BHP holds a favourable outlook for its products in the long-term, beyond the market’s mixed short-term sentiment.
While demand for iron ore exceeded expectations during 2019, BHP anticipated stronger demand for metallurgical coal and copper.
The company’s Queensland Coal production during the December 2019 half year stayed at the same level as the prior corresponding period at 36 million tonnes.
BHP vice president, market analysis & economics Huw McKay cited the impact of stunted growth in international trade, a recession in the auto sector and slowdown in manufacturing in the developed world as drivers of lower commodity demand.
The mining giant, however, expects conditions in met coal to improve this year.

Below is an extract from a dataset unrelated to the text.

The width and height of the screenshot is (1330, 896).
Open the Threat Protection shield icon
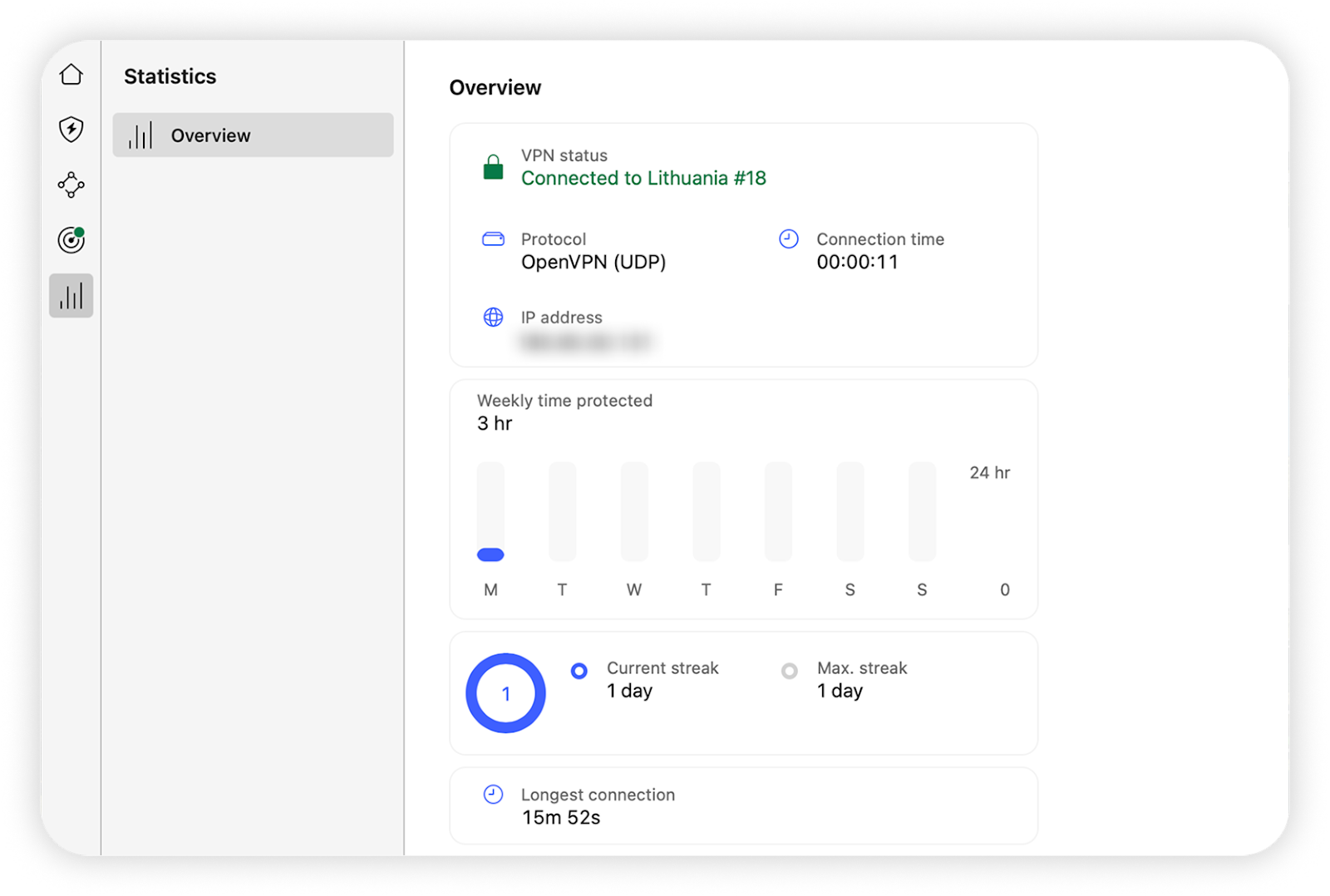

“In the medium–term, enhanced value–in–use realisation for low volatile matter, low impurity, high ‘coke strength after reaction’ products and Chinese supply–side discipline are both expected to pertain,” McKay said.

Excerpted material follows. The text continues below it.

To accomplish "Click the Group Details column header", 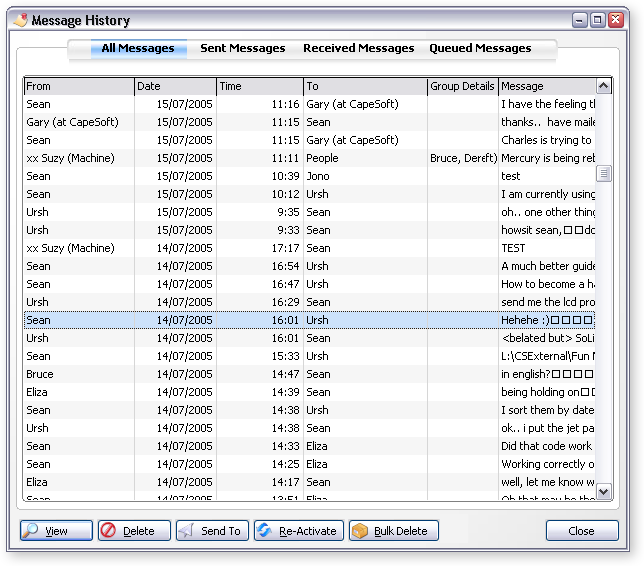I will (x=462, y=87).
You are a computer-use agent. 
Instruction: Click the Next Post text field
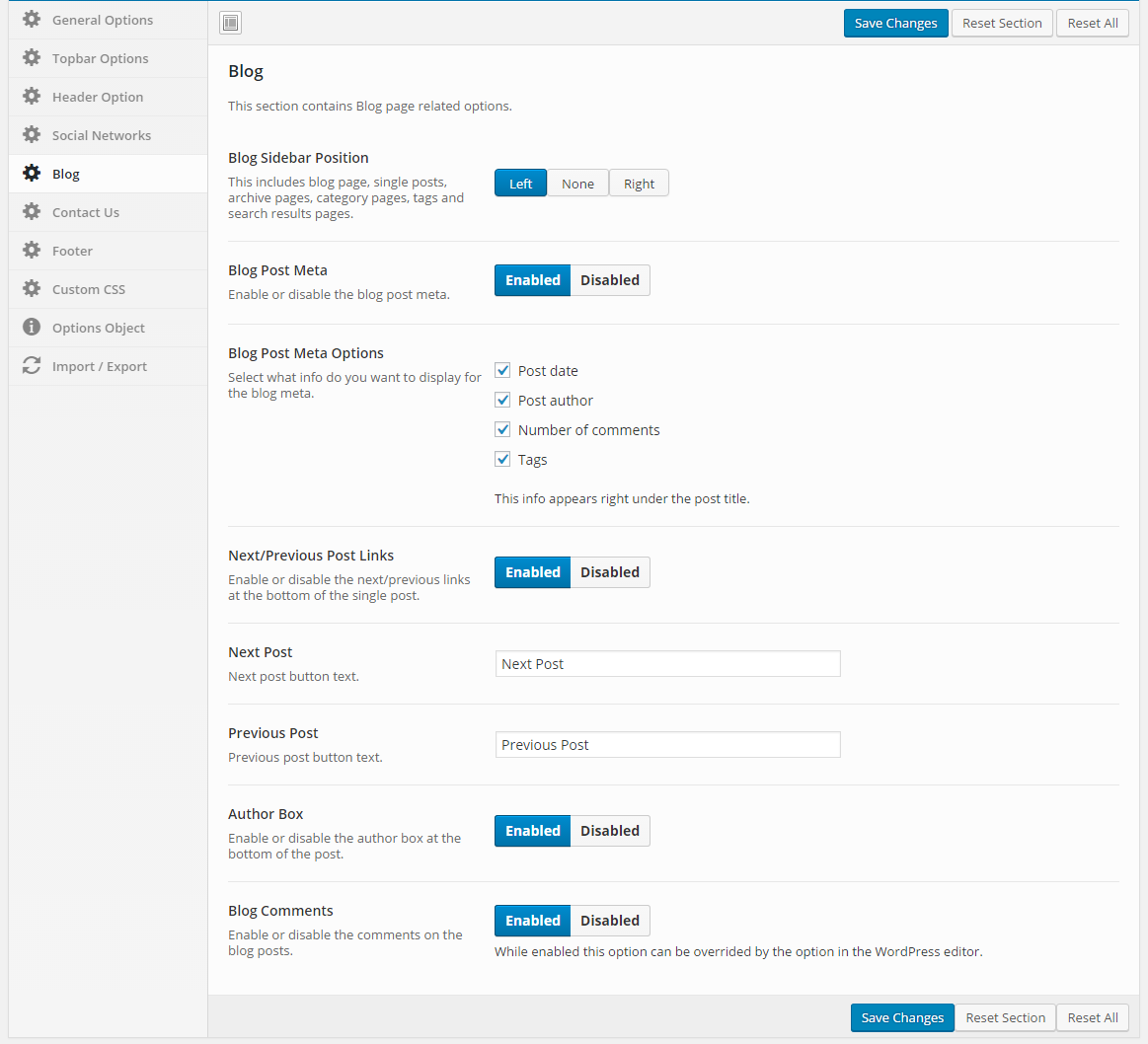tap(667, 664)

“So while prices will always fluctuate widely within and across years based on both cyclical and idiosyncratic influences, (as they have done in recent history), it seems reasonable to suggest that met coal prices can sustain above long run marginal cost, if given an average pig iron demand backdrop to work with, for some time to come.”
The caveat is that while BHP hopes that the Covid–19 (coronavirus) outbreak is speedily contained within the March quarter, no one can be adamant about the precise timing, according to McKay.
He said the coronavirus outbreak would cause a sharp decline in economic activity in the March quarter.
This could recover briskly to higher than normal run-rates in the June quarter if the psychological and logistical impacts can be effectively contained within that window.
“While the world is forced to live with this unknown, there is likely to be a sentiment discount in the prices of these commodities,” McKay said.
BHP is set to revise its annual forecast lower should construction and manufacturing is unable to return to regular operation in April.
This doesn’t change BHP’s view on China as an opportunity rich region, thanks to additional demand that the country’s Belt and Road initiative is expected to deliver.
In the copper world, McKay warned that grade decline could remove two million tonnes a year of mine supply by 2030.
“Our view is that the price setting marginal tonne a decade hence will come from either a lower grade brownfield expansion in a lower risk jurisdiction, or a higher grade greenfield in a higher risk jurisdiction,” he said.
“Neither source of metal is likely to come cheaply.”